Luego de tres sesiones insulsas, mientras la huelga proseguía, le dije a Banchero hasta cuándo íbamos a estar así. Él me entendió y me respondió si podíamos conversar. Consulté con los delegados de los pescadores, explicándoles que se trataba de redactar la convención colectiva y me autorizaron a hacerlo. En la oficina donde nos instalamos, a las dos de la tarde, sólo estaban Banchero y Jorge Fernández Stoll por los armadores, el otro abogado de la Federación y yo por los pescadores, y un funcionario del Ministerio de Trabajo. De entrada, este ofreció un brindis, sirviendo whisky en unos vasos que esperaban. Banchero, Fernández y yo los rechazamos. Siguió la negociación entre Banchero y yo. Fue acre, difícil y larga, mientras Fernández copiaba las fórmulas de cada parte, rehechas muchas veces. Terminamos a las siete de la noche.

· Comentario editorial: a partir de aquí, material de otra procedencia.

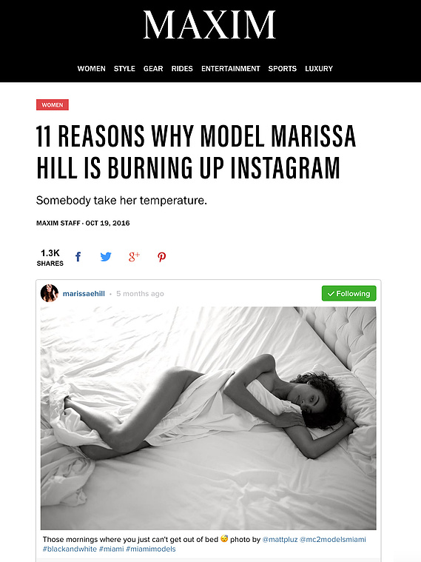Open the SPORTS navigation section
421x562 pixels.
[283, 68]
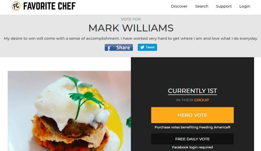The width and height of the screenshot is (261, 151).
Task: Click the Share text on Facebook button
Action: pos(123,48)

El convenio establecía que los armadores abonarían aportes de la Caja para pagar a los pescadores derechos de compensación por cese en actividad y vacaciones; equivalentes cada uno a un dozavo de la cantidad que el pescador hubiera percibido en un año. Por lo tanto, se reconocía implícitamente que los pescadores eran trabajadores con contratos de trabajo. Por la última cláusula los pescadores aceptaban levantar la huelga.
Los delegados de los pescadores y de los armadores aprobaron este convenio, y lo firmaron.
Fue lo mejor que pudo pasarles a los pescadores y, creo, también a los armadores pesqueros. Era el 5 de febrero de 1965.[1]
Como dice un tango: “Te acordás, hermano, qué tiempos aquellos. Eran otros hombres más hombres los nuestros”.
[1] Sobre la legislación relativa a los pescadores puede verse el libro que hice con Roberto Rendón: Derechos Sociales del Pescador, Lima Ediciones Tarpuy, 1969.